Total net emissions were 120.3 Mt CO2-e following the surrender of Australian carbon credit units (ACCUs) and Safeguard Mechanism credit units (SMCs) – a 5.5% reduction from 127.3 Mt CO2-e in 2023–24. Total baselines were 126.2 Mt CO2-e – a 7.3 per cent reduction from 136.1 Mt CO2-e in 2023–24.
“Once flexibility measures for the 2024–25 reporting period were finalised, 141 facilities’ net emissions exceeded their baselines, with a total excess of 13.7 Mt CO2-e,” the report adds.
This is an increase of 4.5 Mt CO2-e, from the 9.2 Mt CO2-e total excess in 2023–24, the CER says. To manage excess emissions, entities surrendered 2.6 million SMCs.
“This is good policy working well, providing that investment certainty for industry, to make the investments they need, to make sure that their operations are viable on an ongoing basis but also reducing emissions as they go,” Bowen said at a press conference on Wednesday.

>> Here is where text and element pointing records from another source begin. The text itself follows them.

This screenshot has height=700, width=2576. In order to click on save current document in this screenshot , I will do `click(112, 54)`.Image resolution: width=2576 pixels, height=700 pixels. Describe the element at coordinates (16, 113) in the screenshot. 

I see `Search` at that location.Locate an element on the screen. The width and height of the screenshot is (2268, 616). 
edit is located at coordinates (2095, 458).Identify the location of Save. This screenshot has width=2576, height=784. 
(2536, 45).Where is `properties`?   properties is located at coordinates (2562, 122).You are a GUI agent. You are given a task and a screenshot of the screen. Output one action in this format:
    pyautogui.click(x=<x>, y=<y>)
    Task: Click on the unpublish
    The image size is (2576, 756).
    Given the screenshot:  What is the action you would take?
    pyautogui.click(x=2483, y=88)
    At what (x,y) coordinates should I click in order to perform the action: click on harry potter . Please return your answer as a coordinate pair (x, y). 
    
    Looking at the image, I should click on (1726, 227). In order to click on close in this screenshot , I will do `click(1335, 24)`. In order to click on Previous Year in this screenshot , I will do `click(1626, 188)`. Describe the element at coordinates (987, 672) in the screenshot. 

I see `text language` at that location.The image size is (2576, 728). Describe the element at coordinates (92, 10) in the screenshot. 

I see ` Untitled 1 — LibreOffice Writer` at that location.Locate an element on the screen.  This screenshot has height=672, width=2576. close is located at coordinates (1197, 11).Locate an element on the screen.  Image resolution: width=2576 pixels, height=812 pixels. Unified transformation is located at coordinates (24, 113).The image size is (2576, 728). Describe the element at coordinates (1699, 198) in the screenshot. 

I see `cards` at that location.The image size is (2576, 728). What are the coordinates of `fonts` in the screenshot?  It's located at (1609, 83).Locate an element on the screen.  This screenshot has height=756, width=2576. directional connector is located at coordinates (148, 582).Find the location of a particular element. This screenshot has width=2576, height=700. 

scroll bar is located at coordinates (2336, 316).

“I note that … the only climate policy the opposition has so far released is to abolish the Safeguard Mechanism. Based on my reading of Mr Tehan’s comments, not only abolish our reforms, but abolish the entire mechanism, which was introduced by Greg Hunt under Tony Abbott.
“Which just shows how far the Liberal Party has fallen when it comes to climate policy, that they’re now abolishing policies that Tony Abbott put into place and policies that are working, that industry has welcomed very solemnly, and that are seeing emissions come down.
“So that’s good progress, a lot more work to do – and of course, we’ll conduct the Safeguard review later this year, as I previously said – but good and encouraging signs.”
Bowen says the federal government has also released Australia’s National Inventory Report for the 2023-24 financial year, which he says reflects new climate data and improvements in emissions calculation methodologies which has augmented land sector emissions.
Renew Economy had not seen the inventory report by the time of publication.
Bowen says that outside of land sector emissions, which are “subject to ongoing variability,” the new data confirms that emissions are down 7.2 million tonnes since 2022-23 across the economy, and 35.5 million tonnes less than 2018-19, before Covid wiped out transport emissions
“Non-land emissions have been reducing at triple the rate achieved under the previous Coalition government,” Bowen says.
“Today’s data reflects updated measurements for previous years as data becomes more precise but also confirms the downwards trend in emissions overall.”